• Work order 1:
According to the cartoon analysis, what idea does the Leunig cartoon attempt to visually represent?
• Work order 2:
From the cartoon analysis, extract verbatim the passage that begins at the words "The concept of" and stops after "cartoon is signifying.".

• Extract:
#####
What does this cartoon represent and how does it convey this idea? The Leunig cartoon attempts to visually represent the idea of an imaginative journey. The salient image physically embodies this concept of travelling on thoughts which ultimately take someone to a different destination. Used in conjunction with a plethora of visual and textual techniques, this idea is clearly conveyed through this cartoon.

The concept of mental voyage is expressed through the small paragraph of text. The four sentences create momentum using enjambment and truncated sentences.This is clearly seen in “Let it go. Let it out.

Let it all unravel. Let it free and it can be A path on which to travel. ” This is also coupled with anaphoric phrasing and an alternating rhyming scheme to generate a literary tempo. The deliberate length, layout and wording of these few sentences produces an effect of flow and rhythm. This effect reinforces and highlights the “flow” factor expressed in the imaginative journey and further adds to the fictitious flowing of an imaginative path as displayed in the salient image.The visual representation and selection of colours of the cartoon provides a greater understanding and insight into what this cartoon is signifying.
#####
• Raw data:

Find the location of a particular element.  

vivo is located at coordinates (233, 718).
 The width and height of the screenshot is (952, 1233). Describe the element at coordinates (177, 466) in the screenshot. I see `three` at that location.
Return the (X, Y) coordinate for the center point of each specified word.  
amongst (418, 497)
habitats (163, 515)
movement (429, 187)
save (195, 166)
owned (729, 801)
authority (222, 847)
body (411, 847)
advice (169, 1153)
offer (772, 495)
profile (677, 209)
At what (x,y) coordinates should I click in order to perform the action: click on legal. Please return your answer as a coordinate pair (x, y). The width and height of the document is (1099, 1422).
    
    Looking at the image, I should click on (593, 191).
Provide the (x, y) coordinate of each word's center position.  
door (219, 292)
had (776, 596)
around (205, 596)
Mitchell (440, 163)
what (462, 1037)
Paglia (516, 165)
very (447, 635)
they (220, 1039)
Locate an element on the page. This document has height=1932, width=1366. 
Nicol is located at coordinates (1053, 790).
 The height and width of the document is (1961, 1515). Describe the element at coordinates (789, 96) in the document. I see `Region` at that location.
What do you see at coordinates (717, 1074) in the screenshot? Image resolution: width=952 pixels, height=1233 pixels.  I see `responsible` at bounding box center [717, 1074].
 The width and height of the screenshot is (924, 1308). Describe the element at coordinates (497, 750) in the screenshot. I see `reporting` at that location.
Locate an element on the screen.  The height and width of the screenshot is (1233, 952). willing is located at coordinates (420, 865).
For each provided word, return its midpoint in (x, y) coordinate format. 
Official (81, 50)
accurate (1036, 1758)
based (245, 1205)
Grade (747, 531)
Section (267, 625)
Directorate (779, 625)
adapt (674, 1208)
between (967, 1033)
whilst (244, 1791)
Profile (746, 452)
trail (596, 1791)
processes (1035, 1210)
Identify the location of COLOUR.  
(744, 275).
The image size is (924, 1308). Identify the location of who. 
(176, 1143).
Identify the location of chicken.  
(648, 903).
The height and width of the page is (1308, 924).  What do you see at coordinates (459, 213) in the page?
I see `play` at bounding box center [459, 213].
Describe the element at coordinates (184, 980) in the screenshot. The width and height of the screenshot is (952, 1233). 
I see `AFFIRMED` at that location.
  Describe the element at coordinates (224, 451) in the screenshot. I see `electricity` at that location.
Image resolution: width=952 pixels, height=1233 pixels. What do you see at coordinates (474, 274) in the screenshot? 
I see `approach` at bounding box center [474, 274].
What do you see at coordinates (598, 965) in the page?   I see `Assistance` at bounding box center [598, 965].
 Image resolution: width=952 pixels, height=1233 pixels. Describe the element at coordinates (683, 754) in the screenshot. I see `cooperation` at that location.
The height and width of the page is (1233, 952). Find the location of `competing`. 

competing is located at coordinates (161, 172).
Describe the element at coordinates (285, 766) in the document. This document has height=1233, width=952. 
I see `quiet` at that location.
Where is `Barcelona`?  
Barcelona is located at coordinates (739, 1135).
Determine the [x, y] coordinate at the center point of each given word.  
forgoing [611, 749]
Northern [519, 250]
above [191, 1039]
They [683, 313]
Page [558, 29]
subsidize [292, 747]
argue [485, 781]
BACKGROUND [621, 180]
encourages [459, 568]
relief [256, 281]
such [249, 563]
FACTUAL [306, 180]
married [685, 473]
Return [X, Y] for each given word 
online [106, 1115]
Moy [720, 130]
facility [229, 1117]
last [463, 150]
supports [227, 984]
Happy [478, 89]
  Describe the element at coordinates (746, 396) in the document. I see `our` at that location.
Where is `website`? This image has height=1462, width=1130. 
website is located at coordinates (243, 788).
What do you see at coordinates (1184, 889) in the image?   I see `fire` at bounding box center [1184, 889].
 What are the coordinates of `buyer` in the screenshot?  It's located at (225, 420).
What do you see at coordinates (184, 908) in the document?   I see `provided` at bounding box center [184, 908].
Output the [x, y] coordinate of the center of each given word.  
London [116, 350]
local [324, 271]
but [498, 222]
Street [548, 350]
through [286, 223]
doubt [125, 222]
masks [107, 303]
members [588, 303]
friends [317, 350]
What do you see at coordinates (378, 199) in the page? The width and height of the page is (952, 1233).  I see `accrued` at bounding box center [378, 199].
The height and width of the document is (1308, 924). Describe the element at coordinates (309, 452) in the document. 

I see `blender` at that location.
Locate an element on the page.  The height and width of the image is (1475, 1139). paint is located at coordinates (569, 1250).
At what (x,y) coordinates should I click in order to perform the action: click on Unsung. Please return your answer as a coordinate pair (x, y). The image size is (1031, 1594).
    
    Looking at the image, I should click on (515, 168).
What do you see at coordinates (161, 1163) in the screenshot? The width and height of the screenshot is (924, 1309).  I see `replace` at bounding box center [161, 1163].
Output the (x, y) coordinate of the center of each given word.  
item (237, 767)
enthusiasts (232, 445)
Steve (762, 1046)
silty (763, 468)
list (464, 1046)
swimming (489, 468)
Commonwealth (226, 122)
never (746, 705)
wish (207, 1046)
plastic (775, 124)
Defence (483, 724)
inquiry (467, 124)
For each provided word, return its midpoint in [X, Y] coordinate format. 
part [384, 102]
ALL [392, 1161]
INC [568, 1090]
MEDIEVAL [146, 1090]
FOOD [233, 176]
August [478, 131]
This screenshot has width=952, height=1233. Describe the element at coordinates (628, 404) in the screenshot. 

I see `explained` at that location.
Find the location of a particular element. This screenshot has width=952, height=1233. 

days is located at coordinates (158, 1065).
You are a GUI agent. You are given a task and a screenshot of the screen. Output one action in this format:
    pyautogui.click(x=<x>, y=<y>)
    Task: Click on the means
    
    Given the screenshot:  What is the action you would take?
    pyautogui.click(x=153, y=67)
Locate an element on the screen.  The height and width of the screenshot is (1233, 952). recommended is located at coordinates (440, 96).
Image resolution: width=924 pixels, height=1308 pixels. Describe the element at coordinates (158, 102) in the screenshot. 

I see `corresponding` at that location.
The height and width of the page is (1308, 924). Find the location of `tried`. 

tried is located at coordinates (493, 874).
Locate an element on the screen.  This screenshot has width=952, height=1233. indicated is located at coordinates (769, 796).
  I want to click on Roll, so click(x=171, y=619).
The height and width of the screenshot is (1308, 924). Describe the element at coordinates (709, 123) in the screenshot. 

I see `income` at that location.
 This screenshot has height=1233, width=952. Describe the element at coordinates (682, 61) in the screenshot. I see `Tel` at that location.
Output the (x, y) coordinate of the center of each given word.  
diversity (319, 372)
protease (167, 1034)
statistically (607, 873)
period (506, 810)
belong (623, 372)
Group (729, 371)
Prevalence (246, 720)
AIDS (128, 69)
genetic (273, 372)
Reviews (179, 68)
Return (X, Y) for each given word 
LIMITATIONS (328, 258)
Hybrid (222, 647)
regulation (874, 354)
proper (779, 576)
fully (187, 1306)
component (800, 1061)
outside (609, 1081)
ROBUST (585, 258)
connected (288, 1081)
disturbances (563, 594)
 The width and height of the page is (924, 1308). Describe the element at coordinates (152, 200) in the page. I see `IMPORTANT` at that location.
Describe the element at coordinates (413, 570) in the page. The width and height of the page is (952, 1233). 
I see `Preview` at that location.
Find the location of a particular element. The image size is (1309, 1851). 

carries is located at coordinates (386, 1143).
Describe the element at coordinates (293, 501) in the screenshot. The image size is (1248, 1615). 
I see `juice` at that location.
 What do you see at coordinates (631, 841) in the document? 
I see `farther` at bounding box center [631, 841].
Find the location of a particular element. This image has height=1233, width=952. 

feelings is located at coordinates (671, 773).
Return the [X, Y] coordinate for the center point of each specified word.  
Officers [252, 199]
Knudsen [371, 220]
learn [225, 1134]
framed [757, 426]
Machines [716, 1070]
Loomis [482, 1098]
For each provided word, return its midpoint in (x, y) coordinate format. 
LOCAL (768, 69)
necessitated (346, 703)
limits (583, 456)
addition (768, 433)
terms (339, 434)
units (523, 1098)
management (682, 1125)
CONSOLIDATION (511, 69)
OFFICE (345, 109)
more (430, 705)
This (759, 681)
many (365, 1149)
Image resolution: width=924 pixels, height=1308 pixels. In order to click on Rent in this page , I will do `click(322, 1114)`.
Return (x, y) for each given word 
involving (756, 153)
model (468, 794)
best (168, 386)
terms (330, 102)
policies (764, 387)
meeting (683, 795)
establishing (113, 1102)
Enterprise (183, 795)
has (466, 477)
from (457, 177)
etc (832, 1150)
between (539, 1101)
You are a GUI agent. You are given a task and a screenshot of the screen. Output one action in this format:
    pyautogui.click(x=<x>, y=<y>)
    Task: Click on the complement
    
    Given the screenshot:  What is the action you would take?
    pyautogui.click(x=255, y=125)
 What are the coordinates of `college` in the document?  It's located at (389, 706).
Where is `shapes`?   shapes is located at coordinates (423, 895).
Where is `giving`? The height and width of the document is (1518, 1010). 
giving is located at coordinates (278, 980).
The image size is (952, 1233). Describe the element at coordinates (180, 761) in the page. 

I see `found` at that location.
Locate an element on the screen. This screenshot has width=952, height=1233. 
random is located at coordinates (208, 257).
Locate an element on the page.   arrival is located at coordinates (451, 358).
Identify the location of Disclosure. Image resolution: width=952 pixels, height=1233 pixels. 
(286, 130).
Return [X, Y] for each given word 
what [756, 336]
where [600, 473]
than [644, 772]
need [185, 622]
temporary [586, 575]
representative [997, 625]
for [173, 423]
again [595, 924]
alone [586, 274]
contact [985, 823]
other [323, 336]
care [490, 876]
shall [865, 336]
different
#####
• Problem solution 1:
The idea of an imaginative journey.

• Problem solution 2:
The concept of mental voyage is expressed through the small paragraph of text. The four sentences create momentum using enjambment and truncated sentences.This is clearly seen in “Let it go. Let it out.

Let it all unravel. Let it free and it can be A path on which to travel. ” This is also coupled with anaphoric phrasing and an alternating rhyming scheme to generate a literary tempo. The deliberate length, layout and wording of these few sentences produces an effect of flow and rhythm. This effect reinforces and highlights the “flow” factor expressed in the imaginative journey and further adds to the fictitious flowing of an imaginative path as displayed in the salient image.The visual representation and selection of colours of the cartoon provides a greater understanding and insight into what this cartoon is signifying.